TASKS AND EXERCISES:
(a) According to the anxiety text, what do people with clinical anxiety have a higher chance of suffering from than the rest of the population?
(b) Change "Financial problems" to "Money problems" in the anxiety text, and write out the passage from "- Drug or Alcohol" to "exacerbate the depression." with that change.

DOCUMENT TEXT:
Anxiety
Anxiety
Anxiety is a normal reaction to various stress factors in our internal or external environment. This reaction is helpful for any individual to cope with dangerous or demanding situations. However, when this reaction is increasingly heightened and regularly gets out of control, it may develop into an anxiety disorder. Anxiety disorder therefore, is a condition that causes the sufferer to experience unease/discomfort at things that usually seem ordinary to other people but can negatively affect an individual’s ability to function normally in everyday situations.
While trying to cope with the effects of anxiety, some people develop a substance use disorder. People with clinical anxiety have a higher chance of suffering from drug and alcohol abuse than the rest of the population.
Self-medicating usually leads to an aggravation of anxiety — drugs and alcohol make anxiety symptoms worse, which leads to an urge to use more substances to feel normal. Eventually, this leads to addiction.


Causes
Although anxiety disorder cannot be traced back to a single cause, several physical and mental conditions can be linked to it. An anxiety disorder could be the result of one or more of the following factors:
- Environmental Stress.
- Traumatic life events such as accidents, divorce, death of a loved one, etc.
- Phobias.
- Drug or Alcohol Abuse.
- Financial problems.
- Relationship issues.
- Physical conditions such as heart attack or heat stroke.
- Changes in brain chemicals and its functioning.
- Family history.
Treatment
At Break Free, we acknowledge that therapy helps a client to develop an awareness of what they feel, why they feel that way, what their triggers are, and how they might change reaction to them. Some types of therapy teach practical techniques to reframe negative thinking in the process, change behaviours.
These are some of the therapies that have experientially been effective:
- Interpersonal Therapy: This therapy focuses on the patient’s disturbed personal relationships that both cause and exacerbate the depression.

Stored data entries:
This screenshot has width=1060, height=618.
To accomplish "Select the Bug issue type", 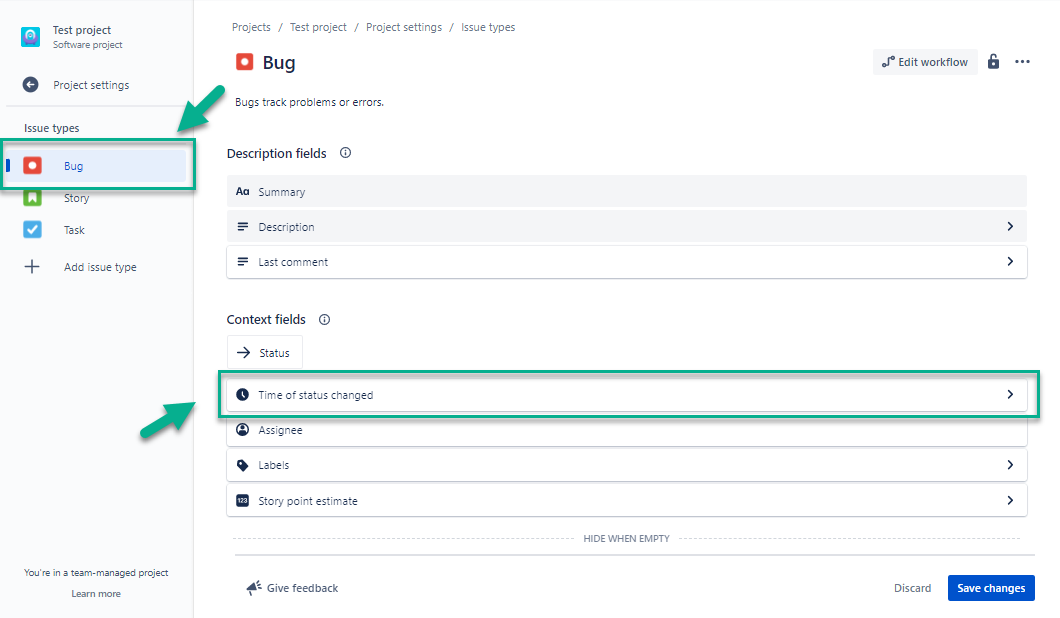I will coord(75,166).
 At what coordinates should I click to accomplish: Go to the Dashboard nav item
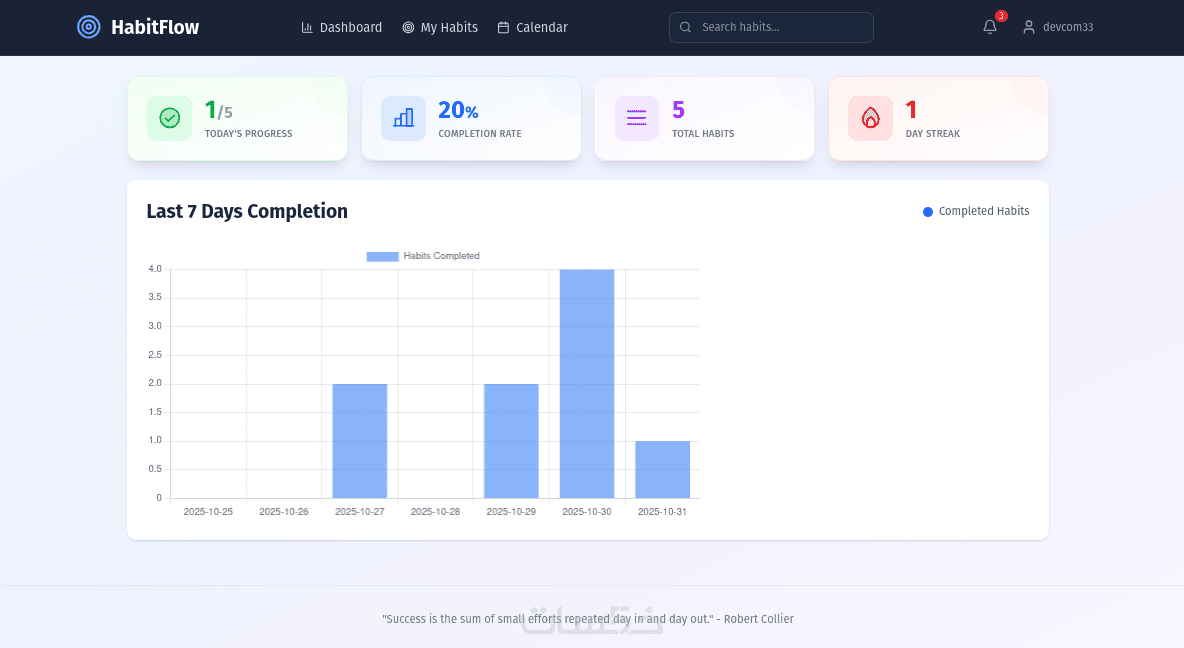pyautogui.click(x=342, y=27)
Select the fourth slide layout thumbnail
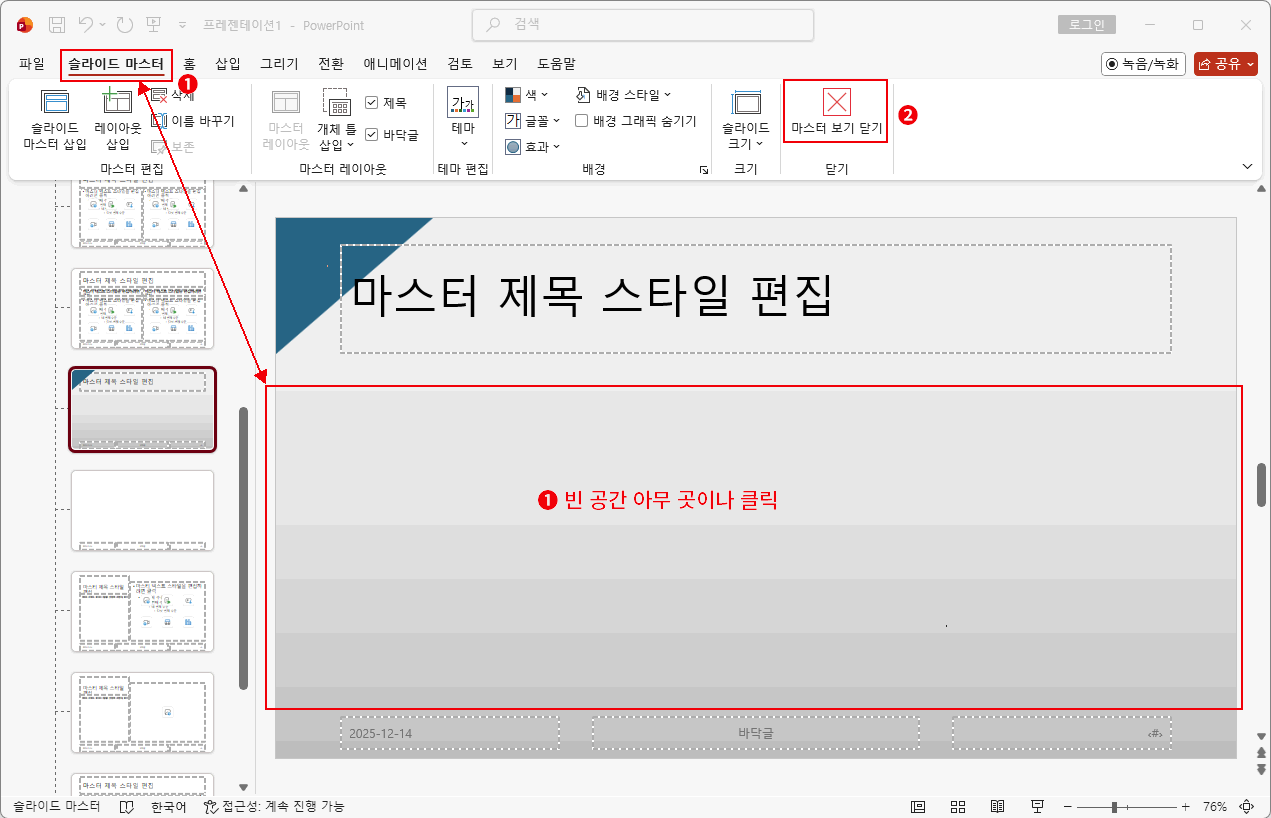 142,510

SOLUTIONS PER TASK:
(a) Drug and alcohol abuse.

(b)
- Drug or Alcohol Abuse.
- Money problems.
- Relationship issues.
- Physical conditions such as heart attack or heat stroke.
- Changes in brain chemicals and its functioning.
- Family history.
Treatment
At Break Free, we acknowledge that therapy helps a client to develop an awareness of what they feel, why they feel that way, what their triggers are, and how they might change reaction to them. Some types of therapy teach practical techniques to reframe negative thinking in the process, change behaviours.
These are some of the therapies that have experientially been effective:
- Interpersonal Therapy: This therapy focuses on the patient’s disturbed personal relationships that both cause and exacerbate the depression.